Gostei tanto do filme
Meu Pai, que lhes trago uma novidade: pela primeira vez em meu blog, publico um texto que não fui em quem escreveu. Ele é de autoria da minha amiga Vanessa, psicóloga, e não é uma análise cinematográfica sobre o filme: trata-se de suas impressões e reflexões após tê-lo assistido.
O texto a seguir apresentará vários spoilers, portanto é bem melhor que você o leia apenas após ter visto o filme. Vá assistir Meu Pai e depois volte aqui para apender um bocado. Espero que vocês gostem tanto do texto da Vanessa quanto eu gostei. Abraços!
O filme é muito comovente. Mostra o demenciamento a partir da vivência de Anthony, o mesmo nome do ator (Anthony Hopkins), e isso no decorrer do filme nos confunde e nos faz questionar se é a perspectiva do ator ou apenas uma coincidência com o nome do personagem. A sensação de confusão é uma característica importante na forma como a história é narrada, o que nos leva a ficar mais próximo da experiência emocional da senilidade.
Nos sentimos perdidos e vulneráveis frente ao processo de desrealização que a demência provoca. Alucinações visuais, auditivas, perda da noção de tempo e espaço são sintomas psicóticos da demência, muito bem representada no filme. A regressão das capacidades mentais de Anthony é uma decorrência da senilidade, ou seja, um processo de desligamento "natural" do cérebro.

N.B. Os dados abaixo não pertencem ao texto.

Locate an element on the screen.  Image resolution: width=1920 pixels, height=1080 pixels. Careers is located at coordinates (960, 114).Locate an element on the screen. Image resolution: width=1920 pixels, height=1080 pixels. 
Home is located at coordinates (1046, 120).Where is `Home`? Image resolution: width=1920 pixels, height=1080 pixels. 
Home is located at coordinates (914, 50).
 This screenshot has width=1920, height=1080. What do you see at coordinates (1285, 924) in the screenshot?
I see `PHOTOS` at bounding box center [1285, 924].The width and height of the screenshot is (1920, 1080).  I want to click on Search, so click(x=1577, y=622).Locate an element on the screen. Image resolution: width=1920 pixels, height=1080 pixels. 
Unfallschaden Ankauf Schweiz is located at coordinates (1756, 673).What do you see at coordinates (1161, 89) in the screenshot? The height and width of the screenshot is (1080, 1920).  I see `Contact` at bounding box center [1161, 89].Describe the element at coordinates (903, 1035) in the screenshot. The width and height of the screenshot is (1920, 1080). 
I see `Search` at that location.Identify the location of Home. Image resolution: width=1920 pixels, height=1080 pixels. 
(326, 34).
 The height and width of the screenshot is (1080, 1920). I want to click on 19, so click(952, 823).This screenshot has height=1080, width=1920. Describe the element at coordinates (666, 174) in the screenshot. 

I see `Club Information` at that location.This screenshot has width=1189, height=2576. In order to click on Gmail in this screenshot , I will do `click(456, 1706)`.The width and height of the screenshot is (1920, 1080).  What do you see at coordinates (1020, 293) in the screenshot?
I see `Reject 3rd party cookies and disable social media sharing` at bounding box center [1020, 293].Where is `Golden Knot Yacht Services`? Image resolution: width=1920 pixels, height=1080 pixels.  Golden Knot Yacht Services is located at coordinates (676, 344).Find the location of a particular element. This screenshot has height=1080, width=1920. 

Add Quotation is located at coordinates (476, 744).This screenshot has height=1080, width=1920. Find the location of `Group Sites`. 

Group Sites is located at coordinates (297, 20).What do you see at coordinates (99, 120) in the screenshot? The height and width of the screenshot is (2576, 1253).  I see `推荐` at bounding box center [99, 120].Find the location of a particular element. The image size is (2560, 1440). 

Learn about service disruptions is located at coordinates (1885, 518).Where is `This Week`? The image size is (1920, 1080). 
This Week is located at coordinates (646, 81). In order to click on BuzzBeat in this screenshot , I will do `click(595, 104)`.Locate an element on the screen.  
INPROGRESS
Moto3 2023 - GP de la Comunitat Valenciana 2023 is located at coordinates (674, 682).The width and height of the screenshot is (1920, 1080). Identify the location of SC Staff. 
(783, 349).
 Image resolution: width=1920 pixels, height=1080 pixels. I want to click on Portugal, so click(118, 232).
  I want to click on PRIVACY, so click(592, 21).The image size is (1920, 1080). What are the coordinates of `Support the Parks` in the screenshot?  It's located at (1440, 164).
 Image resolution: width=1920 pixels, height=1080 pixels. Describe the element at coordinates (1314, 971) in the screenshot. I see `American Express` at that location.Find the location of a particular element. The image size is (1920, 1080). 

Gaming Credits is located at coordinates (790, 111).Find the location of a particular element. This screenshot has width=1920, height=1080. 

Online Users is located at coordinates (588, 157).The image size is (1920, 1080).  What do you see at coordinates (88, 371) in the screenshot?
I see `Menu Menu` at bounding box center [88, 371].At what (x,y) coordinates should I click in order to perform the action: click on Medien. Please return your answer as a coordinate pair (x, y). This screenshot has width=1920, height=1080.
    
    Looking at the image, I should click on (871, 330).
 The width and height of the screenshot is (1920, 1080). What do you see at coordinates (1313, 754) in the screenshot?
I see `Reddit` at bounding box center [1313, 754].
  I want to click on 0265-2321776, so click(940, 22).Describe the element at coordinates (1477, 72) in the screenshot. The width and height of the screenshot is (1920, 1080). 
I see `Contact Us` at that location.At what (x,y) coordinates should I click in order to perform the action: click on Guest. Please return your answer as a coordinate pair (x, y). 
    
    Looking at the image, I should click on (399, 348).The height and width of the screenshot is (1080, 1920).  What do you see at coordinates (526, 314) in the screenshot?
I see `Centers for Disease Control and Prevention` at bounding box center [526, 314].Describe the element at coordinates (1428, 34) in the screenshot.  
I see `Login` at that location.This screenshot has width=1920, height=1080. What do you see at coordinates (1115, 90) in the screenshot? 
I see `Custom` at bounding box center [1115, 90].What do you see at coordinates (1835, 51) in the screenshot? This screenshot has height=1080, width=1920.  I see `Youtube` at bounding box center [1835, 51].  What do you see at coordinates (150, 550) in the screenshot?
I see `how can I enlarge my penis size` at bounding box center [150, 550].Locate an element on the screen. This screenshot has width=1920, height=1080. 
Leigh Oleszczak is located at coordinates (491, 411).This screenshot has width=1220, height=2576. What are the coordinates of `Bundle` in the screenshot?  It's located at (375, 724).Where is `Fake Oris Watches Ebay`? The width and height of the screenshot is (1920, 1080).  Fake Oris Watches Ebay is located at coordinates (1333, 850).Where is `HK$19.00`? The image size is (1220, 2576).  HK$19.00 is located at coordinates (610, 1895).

Pensando nos vínculos é possível perceber que foi uma família com uma história marcada por conflitos e perdas, ou seja, uma família comum. Não temos a oportunidade de conhecer mais a fundo tais relações familiares, mas vemos um contexto de cuidado e amor. Anne é o vínculo real, aquele que Anthony busca para saber que está seguro no fim da vida, assim como a mãe e o bebê, no início de tudo. Está com medo, não aceita outras cuidadoras, recusa-as assim como à doença.
De maneira geral, a constatação da vulnerabilidade da vida, do não controle e da impotência frente às perdas e ao envelhecimento, gera sentimentos ambivalentes que são demonstrados, por exemplo, através da agressividade e carinho de Anthony à filha. Já Anne se dedica ao pai até o limite de suas possibilidades e os seus sentimentos naturais de ambivalência aparecem também: amor, raiva, medo, coragem, desejo de morte, acolhimento, etc. Ela sofre pelo paradoxo de lidar com sua impotência frente à doença e pelo desejo de viver uma nova vida. Decide por trata-lo numa instituição e isso em nossa sociedade é uma decisão muito difícil e passível de julgamento.
É inevitável pensar nas diferenças entre a elaboração da morte como um processo natural da vida e na dificuldade de elaboração do luto no caso de morte acidental. Anthony perdeu a outra filha vítima de um acidente que deixou marcas de difícil assimilação para ele. Por fim, o filme nos mostra o processo triste e irreversível da constatação do envelhecimento e da morte como um processo solitário, frente à demência. Sim, as folhas caem, os galhos secam, o tronco enfraquece, perde-se a sensação do vento!!
Em relação aos detalhes cenográficos que me chamam a atenção, o primeiro que me deixa intrigada são as várias portas que aparecem no apartamento, em todas as cenas, e que nos aproxima da vivência de Anthony, nos deixando meio perdidos, com muitas entradas e saídas que levam ao mesmo lugar; os vários objetos no apartamento, que podem indicar uma vida cheia de histórias e vão saindo de cena no decorrer do filme e os dois homens que trazem um clima de rivalidade masculina às cenas. Em relação aos objetos e aos homens a confusão fica por conta de não sabermos ao certo se é pelo impacto da notícia da mudança da filha ou se são parte do delírio. Nem sabemos se a mudança da filha para Paris é real. As roupas de Anne se tornam um marcador temporal e espacial, como se cada roupa indicasse um dia específico. Outro objeto importante e central é o relógio, pela referência ao tempo, controle e claro, realidade. A desorientação temporal é um dos sintomas psicóticos, na demência.
Ao final, já no quarto da instituição, existe apenas uma porta, ou seja, uma possibilidade de acessar a realidade o que leva Anthony a um momento de lucidez (sustentada por pouco tempo) e então, ele sente! Essa cena é para mim a mais comovente, marcada pela constatação da perda da onipotência. Ele 'desmonta' nos braços da enfermeira, chora (e nós também) como uma criança pequena pedindo pela mãe. Na última cena com as árvores cheias de folhas do lado de fora mostra que a vida segue acontecendo e que a morte pelo envelhecimento é um processo, não um acidente.